**YOUR OBJECTIVE**
Could you restate, word for word, the line that has "Given: Copy the tenant ID using the copy icon" and all lines following it through the end of the entries below?

**INFORMATION SHOWN**

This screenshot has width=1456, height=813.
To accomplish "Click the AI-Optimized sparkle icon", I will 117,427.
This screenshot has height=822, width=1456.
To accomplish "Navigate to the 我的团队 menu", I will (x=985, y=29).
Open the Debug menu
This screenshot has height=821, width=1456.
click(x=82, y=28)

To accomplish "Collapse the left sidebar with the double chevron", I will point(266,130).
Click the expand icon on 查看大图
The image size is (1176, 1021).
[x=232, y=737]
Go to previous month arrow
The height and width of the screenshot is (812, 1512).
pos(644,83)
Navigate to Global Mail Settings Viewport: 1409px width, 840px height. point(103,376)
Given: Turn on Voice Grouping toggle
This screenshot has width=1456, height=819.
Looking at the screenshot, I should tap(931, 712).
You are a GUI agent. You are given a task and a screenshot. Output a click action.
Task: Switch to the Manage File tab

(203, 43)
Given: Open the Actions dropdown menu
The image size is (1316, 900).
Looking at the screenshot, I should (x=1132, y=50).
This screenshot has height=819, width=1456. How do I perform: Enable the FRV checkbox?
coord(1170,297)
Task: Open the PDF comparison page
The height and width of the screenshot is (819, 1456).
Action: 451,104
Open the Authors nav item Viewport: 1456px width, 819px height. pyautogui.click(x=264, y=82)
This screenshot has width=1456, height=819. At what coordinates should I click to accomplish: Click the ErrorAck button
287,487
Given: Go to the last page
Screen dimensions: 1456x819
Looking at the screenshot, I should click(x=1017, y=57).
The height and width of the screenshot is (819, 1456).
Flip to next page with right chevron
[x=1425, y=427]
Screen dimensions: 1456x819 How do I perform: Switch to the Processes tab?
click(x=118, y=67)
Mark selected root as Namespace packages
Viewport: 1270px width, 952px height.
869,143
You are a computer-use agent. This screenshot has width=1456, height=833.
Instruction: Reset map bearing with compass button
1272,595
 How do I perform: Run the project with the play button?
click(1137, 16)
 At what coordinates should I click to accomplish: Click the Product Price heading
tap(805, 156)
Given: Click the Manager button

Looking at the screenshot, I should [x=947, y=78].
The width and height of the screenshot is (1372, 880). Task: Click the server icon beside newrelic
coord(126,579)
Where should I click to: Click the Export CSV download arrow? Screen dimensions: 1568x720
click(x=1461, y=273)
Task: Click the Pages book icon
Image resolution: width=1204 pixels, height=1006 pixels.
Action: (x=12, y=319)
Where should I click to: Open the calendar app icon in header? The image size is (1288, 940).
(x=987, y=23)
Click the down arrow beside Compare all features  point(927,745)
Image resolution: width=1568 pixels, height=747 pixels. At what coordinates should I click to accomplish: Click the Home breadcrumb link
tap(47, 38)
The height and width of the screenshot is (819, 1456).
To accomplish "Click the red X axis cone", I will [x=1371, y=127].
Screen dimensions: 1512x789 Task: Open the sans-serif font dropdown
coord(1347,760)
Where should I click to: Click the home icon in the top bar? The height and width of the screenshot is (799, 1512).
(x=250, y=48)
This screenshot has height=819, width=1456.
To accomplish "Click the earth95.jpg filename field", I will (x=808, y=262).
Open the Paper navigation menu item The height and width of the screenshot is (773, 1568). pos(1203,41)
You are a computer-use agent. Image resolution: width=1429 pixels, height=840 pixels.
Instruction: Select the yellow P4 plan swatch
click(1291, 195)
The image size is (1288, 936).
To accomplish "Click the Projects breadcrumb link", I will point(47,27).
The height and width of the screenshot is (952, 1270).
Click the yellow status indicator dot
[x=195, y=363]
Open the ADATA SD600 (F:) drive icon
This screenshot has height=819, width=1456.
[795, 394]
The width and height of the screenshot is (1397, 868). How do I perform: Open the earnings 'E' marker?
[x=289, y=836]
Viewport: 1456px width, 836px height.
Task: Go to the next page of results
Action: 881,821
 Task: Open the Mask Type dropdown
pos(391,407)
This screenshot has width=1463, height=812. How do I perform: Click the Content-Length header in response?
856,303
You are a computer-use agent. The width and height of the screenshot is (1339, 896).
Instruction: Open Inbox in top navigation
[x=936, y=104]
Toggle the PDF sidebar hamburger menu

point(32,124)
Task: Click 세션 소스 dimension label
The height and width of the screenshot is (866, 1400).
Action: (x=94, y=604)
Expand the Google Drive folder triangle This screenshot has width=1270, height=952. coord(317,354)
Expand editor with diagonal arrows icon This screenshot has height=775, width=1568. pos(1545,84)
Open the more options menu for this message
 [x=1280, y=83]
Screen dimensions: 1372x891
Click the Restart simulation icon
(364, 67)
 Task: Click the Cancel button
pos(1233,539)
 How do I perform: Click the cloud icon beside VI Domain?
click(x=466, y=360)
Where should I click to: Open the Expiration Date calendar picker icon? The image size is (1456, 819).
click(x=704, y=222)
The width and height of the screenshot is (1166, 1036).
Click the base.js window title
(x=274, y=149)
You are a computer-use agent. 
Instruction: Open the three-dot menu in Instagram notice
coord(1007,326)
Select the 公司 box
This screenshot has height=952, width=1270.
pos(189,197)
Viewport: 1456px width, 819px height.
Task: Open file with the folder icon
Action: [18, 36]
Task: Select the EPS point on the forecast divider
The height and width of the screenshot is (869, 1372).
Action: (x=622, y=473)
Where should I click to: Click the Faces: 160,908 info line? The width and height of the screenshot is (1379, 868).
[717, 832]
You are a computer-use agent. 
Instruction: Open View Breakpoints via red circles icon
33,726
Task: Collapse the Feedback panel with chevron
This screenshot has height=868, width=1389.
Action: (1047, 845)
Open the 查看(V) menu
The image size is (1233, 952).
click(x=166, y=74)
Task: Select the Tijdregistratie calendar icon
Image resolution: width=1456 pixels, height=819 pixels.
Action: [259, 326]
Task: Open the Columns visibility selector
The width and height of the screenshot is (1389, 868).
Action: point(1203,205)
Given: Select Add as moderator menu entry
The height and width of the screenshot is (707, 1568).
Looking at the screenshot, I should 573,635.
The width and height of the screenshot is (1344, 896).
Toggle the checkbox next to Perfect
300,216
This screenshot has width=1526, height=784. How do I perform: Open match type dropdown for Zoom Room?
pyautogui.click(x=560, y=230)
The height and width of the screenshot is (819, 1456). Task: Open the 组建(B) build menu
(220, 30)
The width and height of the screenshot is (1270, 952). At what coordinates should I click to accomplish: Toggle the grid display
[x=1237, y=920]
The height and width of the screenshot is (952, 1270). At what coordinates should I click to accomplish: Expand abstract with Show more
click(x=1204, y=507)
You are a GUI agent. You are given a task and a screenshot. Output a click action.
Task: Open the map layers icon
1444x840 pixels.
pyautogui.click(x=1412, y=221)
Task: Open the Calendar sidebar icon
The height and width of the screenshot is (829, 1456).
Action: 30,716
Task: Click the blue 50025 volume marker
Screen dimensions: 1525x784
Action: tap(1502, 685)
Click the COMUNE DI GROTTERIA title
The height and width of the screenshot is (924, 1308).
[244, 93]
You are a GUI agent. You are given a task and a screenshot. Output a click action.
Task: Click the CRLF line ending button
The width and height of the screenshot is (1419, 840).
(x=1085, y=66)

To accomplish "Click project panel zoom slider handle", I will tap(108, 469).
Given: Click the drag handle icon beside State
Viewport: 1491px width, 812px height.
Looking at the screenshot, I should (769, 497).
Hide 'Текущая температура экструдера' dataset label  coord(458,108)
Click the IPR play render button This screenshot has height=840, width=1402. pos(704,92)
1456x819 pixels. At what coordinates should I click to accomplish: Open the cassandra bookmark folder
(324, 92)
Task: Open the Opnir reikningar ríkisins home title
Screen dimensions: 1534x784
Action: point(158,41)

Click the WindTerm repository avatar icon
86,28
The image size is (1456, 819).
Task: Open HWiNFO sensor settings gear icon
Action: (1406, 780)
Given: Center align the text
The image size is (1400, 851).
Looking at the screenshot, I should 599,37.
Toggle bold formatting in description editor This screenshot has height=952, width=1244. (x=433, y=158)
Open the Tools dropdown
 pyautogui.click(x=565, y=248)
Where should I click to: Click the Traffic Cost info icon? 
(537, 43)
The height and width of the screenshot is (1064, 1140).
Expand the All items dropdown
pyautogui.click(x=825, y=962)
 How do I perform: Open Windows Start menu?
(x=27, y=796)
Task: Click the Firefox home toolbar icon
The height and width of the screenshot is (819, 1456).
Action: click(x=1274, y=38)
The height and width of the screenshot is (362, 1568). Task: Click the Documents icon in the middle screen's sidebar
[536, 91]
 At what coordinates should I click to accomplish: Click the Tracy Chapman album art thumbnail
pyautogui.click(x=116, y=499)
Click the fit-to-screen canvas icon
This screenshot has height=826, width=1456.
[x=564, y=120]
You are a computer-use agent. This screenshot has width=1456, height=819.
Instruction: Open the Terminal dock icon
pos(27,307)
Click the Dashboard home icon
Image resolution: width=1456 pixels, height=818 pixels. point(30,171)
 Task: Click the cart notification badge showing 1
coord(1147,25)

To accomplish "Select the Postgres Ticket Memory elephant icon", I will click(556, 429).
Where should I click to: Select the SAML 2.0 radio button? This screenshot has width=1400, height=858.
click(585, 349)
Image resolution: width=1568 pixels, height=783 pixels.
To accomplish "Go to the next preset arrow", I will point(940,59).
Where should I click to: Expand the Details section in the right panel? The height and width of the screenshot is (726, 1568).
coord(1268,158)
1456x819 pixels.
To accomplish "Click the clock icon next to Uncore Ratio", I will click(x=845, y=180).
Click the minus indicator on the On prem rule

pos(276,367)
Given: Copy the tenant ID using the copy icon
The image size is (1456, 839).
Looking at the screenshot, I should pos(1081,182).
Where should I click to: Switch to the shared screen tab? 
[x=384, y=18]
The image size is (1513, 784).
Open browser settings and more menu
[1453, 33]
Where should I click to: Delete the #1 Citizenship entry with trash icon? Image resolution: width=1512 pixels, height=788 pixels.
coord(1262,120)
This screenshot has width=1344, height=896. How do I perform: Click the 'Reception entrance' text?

**REPLY**
Given: Copy the tenant ID using the copy icon
The image size is (1456, 839).
Looking at the screenshot, I should pos(1081,182).
Where should I click to: Switch to the shared screen tab? 
[x=384, y=18]
The image size is (1513, 784).
Open browser settings and more menu
[1453, 33]
Where should I click to: Delete the #1 Citizenship entry with trash icon? Image resolution: width=1512 pixels, height=788 pixels.
coord(1262,120)
This screenshot has width=1344, height=896. How do I perform: Click the 'Reception entrance' text?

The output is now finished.